Jendral baru saja mengunci pintu kontrakan, menjatuhkan diri ke atas kasur tanpa berniat membersihkan badan terlebih dahulu. Sorot matanya terkunci ke satu arah, langit-langit kamar.
Jika dipikir-pikir, tidak ada yang menarik dari langit-langit kamar kontrakannya. Tidak ada bintang terselip yang dititipkan langit subuh kepada langit kamar kontrakannya.
Jendral hanya melihat kekosongan. Mungkin begitulah gambaran Jendral setiap harinya, sepi. Pikirannya dengan sengaja menerawang, mencari memori pilu itu dengan satu tarikan nafas. Sesuai permintaan, memori Jendral mampu memutar cd ingatan pada 16 Juni 2018, hari dimana Jendral melihat kekacauan, percekcokan besar antara Ibu dan Bapak di rumah. Seharusnya hari itu, dia menghabiskan hari bermanja-manja kepada Ibu karena esoknya akan pergi merantau. Tapi hari itu tidak benar-benar datang, karena dia harus menelan pil pahit dari sebuah kehidupan.
"Kamu itu cuma jadi beban, kamu selalu menuntut banyak hal, kamu tidak pernah mau tahu segala kesusahan yang harus saya hadapi demi sebuah penghidupan, saya benar-benar muak!"
"Memberi penghidupan sudah menjadi kewajiban yang harus kamu penuhi, aku bukannya tidak mau tahu segala kesusahan yang kamu hadapi, tapi jika kamu tidak memberi tahu segalanya, bagaimana bisa aku mengetahuinya?"
"Perusahaan sedang anjlok, Jendral harus tetap hidup diperantauan, karyawan banyak yang menanti upah, dan sekarang kamu dengan tidak tahu malu mengemis untuk dibelikan sebuah gelang yang baru kamu patahkan?! Kamu benar-benar tidak waras!"
Hari itu berbagai emosi tumpah ruah dalam satu ruangan. Dari belakang pintu kamar, Jendral mendengarkan setiap percakapan antara Ibu dan Bapak dengan saksama. Tidak ingin terlalu lama merasakan rasa sakit, buru-buru Jendral mengeluarkan koper besar dari atas lemarinya. Tangannya mulai tremor, tapi dia tetap berusaha dengan keras mengeluarkan baju-bajunya dari lemari, memasukan berkas-berkas penting, buku tabungan dan juga beberapa celengan yang tidak pernah sekalipun dia buka dari jaman SD.
Emosi masih membara dalam dadanya. Dia menggeret koper dengan kemarahan yang mulai mendominasi dalam dirinya. Membanting pintu kamar, menuruni tangga dengan terburu-buru. Begitu sampai di hadapan Ibu dan Bapak, dia menatap keduanya dengan tatapan penuh kecewa, "Ibu Bapak, Jendral pergi, Jendral tidak mau jadi beban Ibu dan Bapak lagi."

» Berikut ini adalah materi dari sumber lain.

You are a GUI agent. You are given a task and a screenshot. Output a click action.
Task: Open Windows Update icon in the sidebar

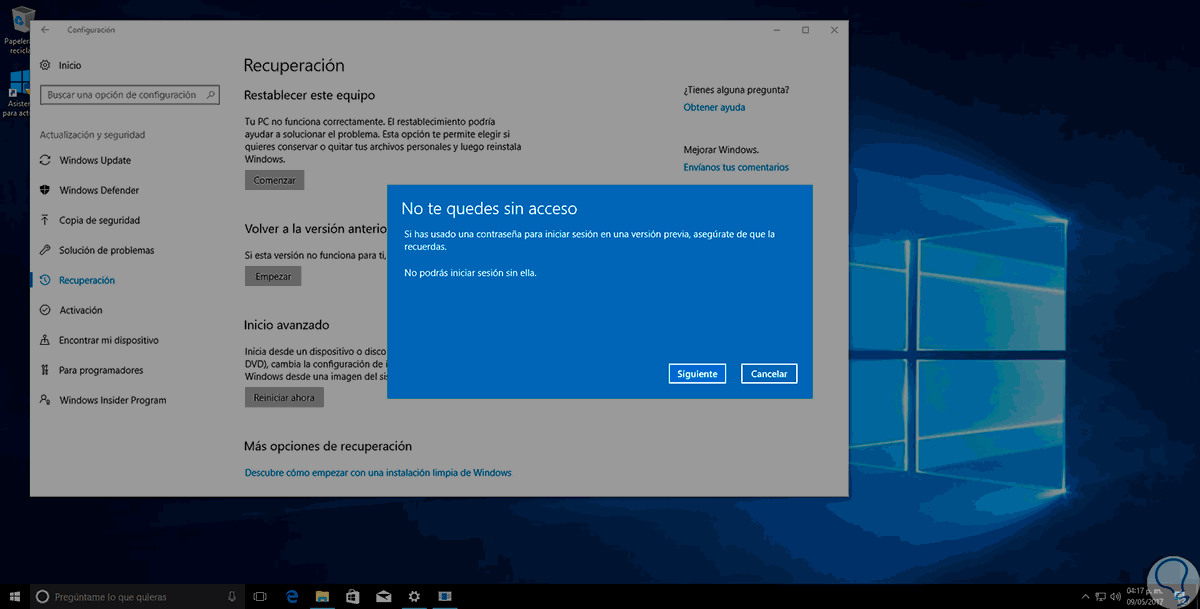tap(45, 160)
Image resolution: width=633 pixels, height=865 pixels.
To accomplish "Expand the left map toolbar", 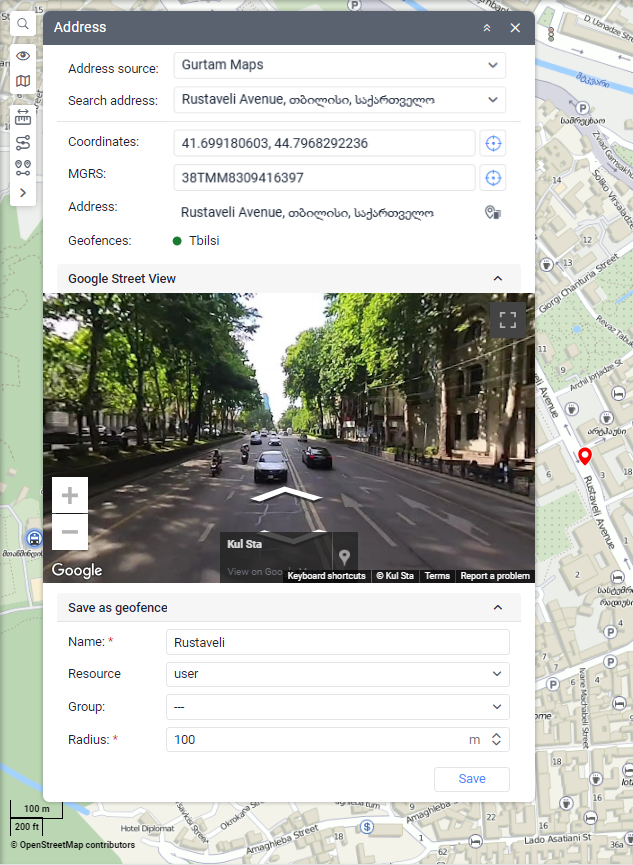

Belum sempat keduanya merespon, Jendral sudah memantapkan hatinya untuk melangkah pergi, keluar menjauh dari rumah. Jam 7 malam, ditemani dengan motor scoopy kesayangannya, Jendral pergi meninggalkan tempat yang dikira akan menjadi tempatnya ternyamannya, tapi ternyata dia menjadi beban untuk Ibu dan Bapak. Tidak ada pelukan, tidak ada selamat tinggal kepada kamar, hanya ada sesak dan penyesalan yang terlanjur mendalam.
Diam-diam Jendral mulai terisak dalam balutan angin pagi yang masuk menelisik lewat ventilasi jendela kontrakan. Jendral menyamping, menyembunyikan isakannya dengan selimut yang kini menutupi seluruh tubuhnya. Kekecewaan, penyesalan, dan keinginan untuk pulang menghantam dirinya tanpa diminta.
Tidak seperti orang lain, pagi itu Jendral mengawali hari dengan dipenuhi isakan yang semakin lama terdengar dengan keras.
"Ibu Bapak, Jendral rindu."
KAMU SEDANG MEMBACA
Rumah
FanfictionJendral namanya. Menjadi kuat bukan slogannya. Jendral hanya laki-laki biasa penikmat kopi susu, rokok dan bahu Jalan Dago di penghujung malam sampai bertemu dengan pagi. Jendral selalu merasa tak ada tempat untuknya bisa pulang. Jendral selalu bera...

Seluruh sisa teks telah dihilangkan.